The first time I listened to Persistence of Memory by Dose Hermanos in the car I kept looking at my cell phone without thinking. My automatic reaction was that it was ringing with a different ring tone. Nope. It was The CD player. By the third listen, I was having flashbacks on the dreams I had the night before.
Now I’ve never taken acid, but Bob Bralove has. He and Tom Constanten are Dose Hermanos, which in Spanish means Two Brothers. And I’m guessing this album is as close to a positive acid trip as I’m ever going to get. At the very least, I have to say that my interview with Bralove was one of the most fascinating conversations with possibly the most right-brained musician I’ve ever interviewed.
I anticipated that it would be. After all, this creative genius worked with the Grateful Dead on the soundtrack to the second Twilight Zone TV series in the ’80s and programmed the synthesizers that took Stevie Wonder from point A to Z 20 years into his career.

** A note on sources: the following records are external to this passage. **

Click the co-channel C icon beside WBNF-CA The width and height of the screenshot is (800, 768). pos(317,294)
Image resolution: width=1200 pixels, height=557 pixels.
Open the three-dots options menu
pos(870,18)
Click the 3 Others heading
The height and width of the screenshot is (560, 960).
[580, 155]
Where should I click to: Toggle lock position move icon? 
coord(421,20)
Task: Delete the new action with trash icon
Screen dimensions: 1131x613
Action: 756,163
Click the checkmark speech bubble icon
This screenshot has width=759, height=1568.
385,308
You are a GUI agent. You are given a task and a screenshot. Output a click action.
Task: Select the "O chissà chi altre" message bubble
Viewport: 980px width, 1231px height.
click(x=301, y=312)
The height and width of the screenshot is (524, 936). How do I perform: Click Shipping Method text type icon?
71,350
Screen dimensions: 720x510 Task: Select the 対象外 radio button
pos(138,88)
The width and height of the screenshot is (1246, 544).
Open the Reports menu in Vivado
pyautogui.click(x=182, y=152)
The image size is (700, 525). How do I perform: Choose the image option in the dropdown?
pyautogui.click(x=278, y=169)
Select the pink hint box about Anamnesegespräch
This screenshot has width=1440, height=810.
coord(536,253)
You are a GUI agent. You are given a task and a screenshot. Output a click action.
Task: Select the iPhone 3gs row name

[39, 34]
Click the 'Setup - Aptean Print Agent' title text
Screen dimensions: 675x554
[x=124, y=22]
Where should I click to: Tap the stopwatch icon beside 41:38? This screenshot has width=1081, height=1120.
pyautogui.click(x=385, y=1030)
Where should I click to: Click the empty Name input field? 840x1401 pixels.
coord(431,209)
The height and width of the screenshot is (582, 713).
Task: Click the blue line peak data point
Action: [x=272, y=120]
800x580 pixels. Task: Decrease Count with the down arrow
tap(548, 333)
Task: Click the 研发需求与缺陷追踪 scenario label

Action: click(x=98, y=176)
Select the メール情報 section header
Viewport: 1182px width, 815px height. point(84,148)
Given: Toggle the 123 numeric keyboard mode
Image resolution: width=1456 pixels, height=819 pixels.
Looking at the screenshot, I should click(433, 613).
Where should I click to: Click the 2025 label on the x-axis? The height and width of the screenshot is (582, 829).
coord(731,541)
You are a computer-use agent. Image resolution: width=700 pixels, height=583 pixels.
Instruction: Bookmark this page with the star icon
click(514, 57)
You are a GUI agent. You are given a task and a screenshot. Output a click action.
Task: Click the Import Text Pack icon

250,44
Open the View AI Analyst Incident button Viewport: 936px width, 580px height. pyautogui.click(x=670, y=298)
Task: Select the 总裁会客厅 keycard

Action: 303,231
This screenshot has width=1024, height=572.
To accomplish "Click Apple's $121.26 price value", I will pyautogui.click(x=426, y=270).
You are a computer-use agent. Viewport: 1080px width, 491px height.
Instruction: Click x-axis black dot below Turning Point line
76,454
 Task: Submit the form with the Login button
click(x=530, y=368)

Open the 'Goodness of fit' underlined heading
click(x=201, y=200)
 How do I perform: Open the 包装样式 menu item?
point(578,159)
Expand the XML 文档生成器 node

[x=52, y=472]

I decided to throw away most of what I’d learned about interviewing technique in 54 years of talking to the word’s most interesting musicians and just go with my gut. So, I started our conversation by commenting that I’d just seen the 1922 version of the horror film Nosferatu the night before on a huge theater screen with a contemporary recording of the original soundtrack at 100 decibels.
“I got into Nosferatu with Jerry (Garcia),” Bralove responded.
“Yes. He was in a collapse. We cancelled a tour. I sat in a studio at his place. What he wanted to do was score silent films.”
How wild that would have been for The Grateful Dead to score the scariest silent film ever made. Did they do it?
“We started, and then I think because he had been sick, he found the whole thing too depressing.”
I knew from the get-go that this was not going to be your father’s Oldsmobile type of interview. Now about Twilight Zone.
“I remember sampling Bobby (Weir’s) guitar. He was on headphones. We were listening back, and I’d say to Bobby just randomly, ‘Play the first view of the coffin,’ and he would respond to that. ‘Now play the magic symbol that’s just been shown to you (in the film) and then these little phrases.’ He would play these phrases. We recorded that, and we’d take ones that seemed to be in a good part of the show and lay them in.
“Mickey (Hart) was doing the sound design: the footsteps and the knock on the door, that kind of thing. It was more musical than I really experienced sound design to be. We would have pitch bent Tibetan prayer bowls to create an energy. Sometimes music was layered on that. If Merl (Saunders) and Mickey decided to take the same cue, they would be combined in L.A. for the mixing session, and sometimes they would be left alone.
“It was a great show. Twilight Zone had complete energy. The whole idea of an anthology show was kind of new when I saw it. The most that changed every night was a variety show or something like that. You had the same cowboys, the same – you know.”
Bralove and Mickey grew particularly close during the Twilight Zone sessions. One particular memory that influenced Bralove’s work on Persistence of Memory involved performing with 10 Buddhist monks chanting on stage at the Shoreline Theater in Mountain View, California.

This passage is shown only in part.